You may think the food at your bubbe’s seder could win awards, but this year you can actually enjoy an award-winning chef’s take on a seder. Michael Leviton, owner and chef of the critically acclaimed Lumière and Cambridge’s hot new Area Four, will be hosting seders the first and second nights of Passover at his Newton restaurant. There will be matzah—baked in Area Four’s brick ovens, no less—but there will also be roasted and braised Misty Knoll Farm Chicken served with spring vegetables and potato-spring dug parsnip gratin, with wild mushroom jus.

created at: 2012-03-26Why is this seder different from all other seders?

While there are elements of the traditional seder I really like, every year it was pretty much the same old thing. We wanted to do something that was much more modern, casual, inclusive and family friendly. Last year we had Rabbi Don Pollock, and this year Rabbi Lev Baesh will be leading the seder. Both are very non-traditional rabbis who are extremely inclusive of interfaith couples and families. It’s important to tell the story of Exodus, but we try to take a more causal, modern approach and to highlight similar struggles happening today, while keeping the night fun and extremely tasty.

How will the food at this meal be different than the typical fare at Lumière?

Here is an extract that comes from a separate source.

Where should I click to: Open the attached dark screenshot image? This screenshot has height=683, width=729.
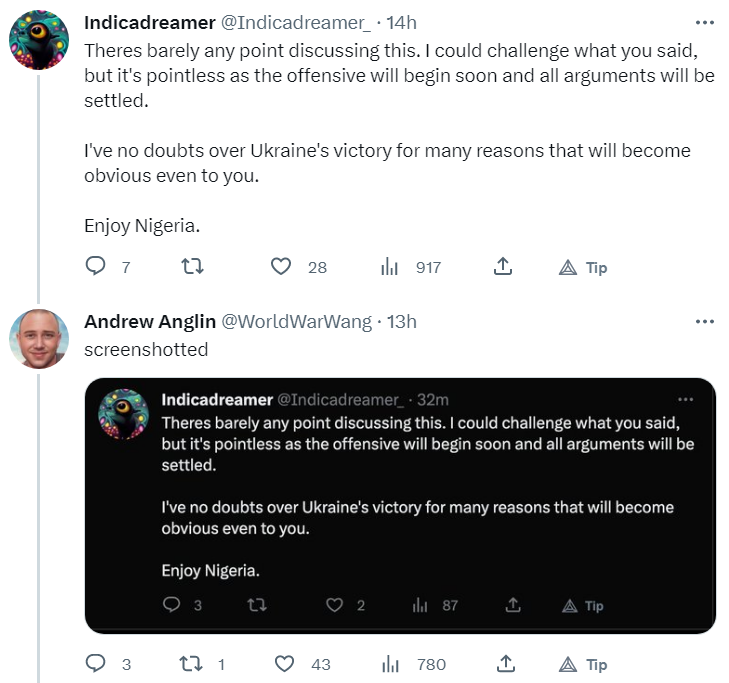[x=400, y=506]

With the exception of the matzoh ball soup, the charoses and the matzah, it’s really Lumière food: great local, sustainable and seasonal ingredients, simply prepared so that things taste like they ought to. Instead of gefilte fish, we’ll be serving smoked, locally caught haddock. My favorite part of gefilte fish is the horseradish with beets, so we’ve taken those two elements and made them into a vinaigrette. We’ll also be making matzah in the wood oven at Area Four. We’ll be serving it at both restaurants for people who go out but still like to keep Passover.

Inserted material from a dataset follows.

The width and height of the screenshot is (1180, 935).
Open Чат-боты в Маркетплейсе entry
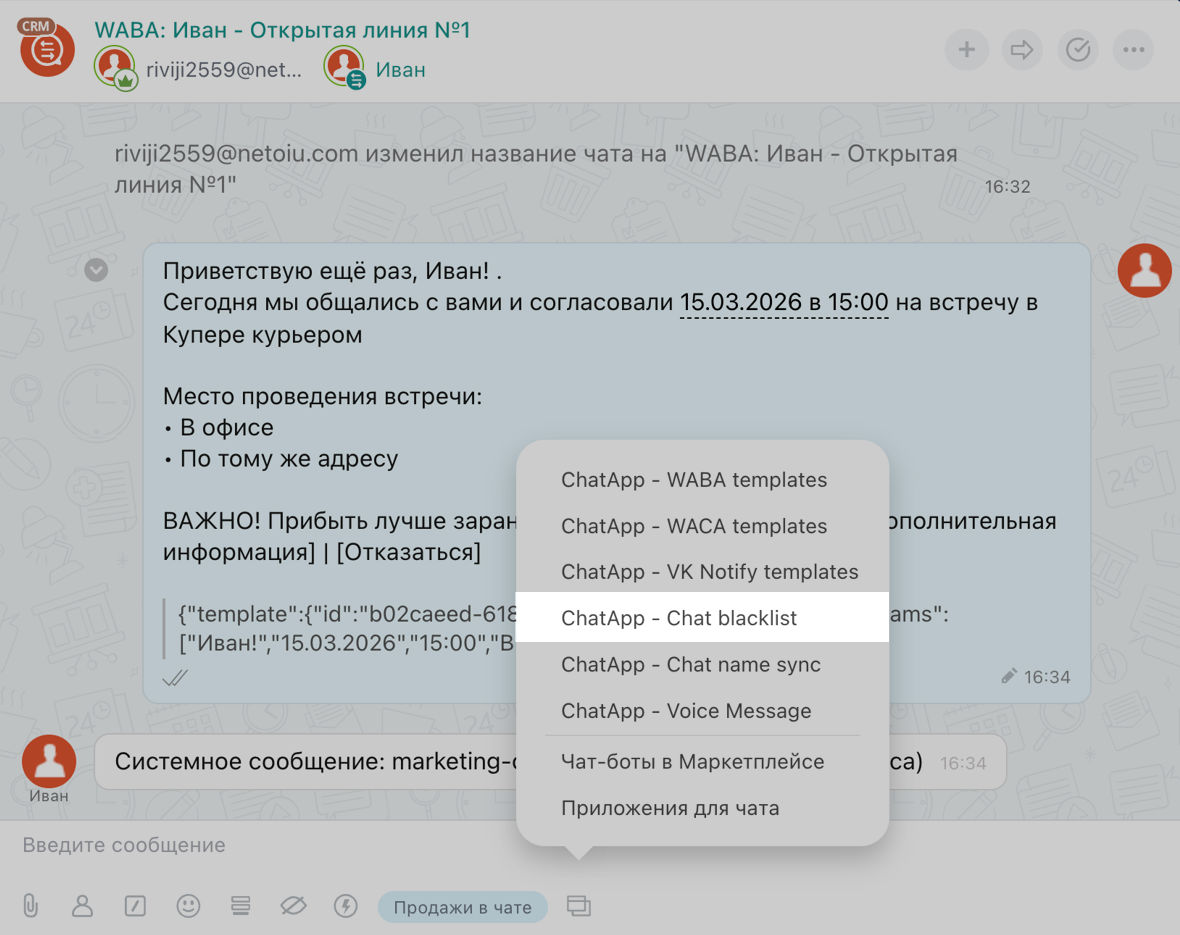coord(692,762)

You’re the national chair of Chefs Collaborative, which focuses on sustainability in restaurants. Do you see any connection between your Judaism and your desire to make the world a better place?

I have this argument with my wife all the time. I don’t think my desire to work towards these things is because I’m Jewish; it’s because I’m human. The Golden Rule isn’t just for Jews. We should all act this way. While there is definitely an emphasis on tikkun olam (repairing the world) in Judaism, I don’t feel that it is my being Jewish that motivates me to do the things that I do.

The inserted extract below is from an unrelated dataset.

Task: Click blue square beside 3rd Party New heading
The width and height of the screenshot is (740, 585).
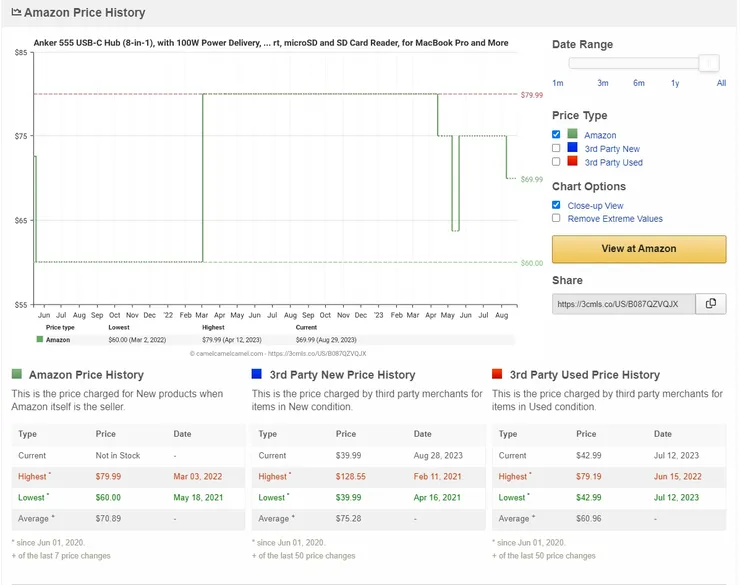Action: tap(257, 374)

You’re a Jewish chef. I have to ask, why must every chef put bacon in every dish?

Because it tastes great… because I grew up kosher, and sometimes the apple falls close to the tree, and sometimes it doesn’t land anywhere near it. Seriously, if you look at our menu, you’ll notice that we now make our own beef bacon. And every place where there’s real (pork) bacon in a dish it can easily be eliminated. The most important thing for me is that every dish we serve is delicious and is made from food that was raised, caught and harvested in the right way.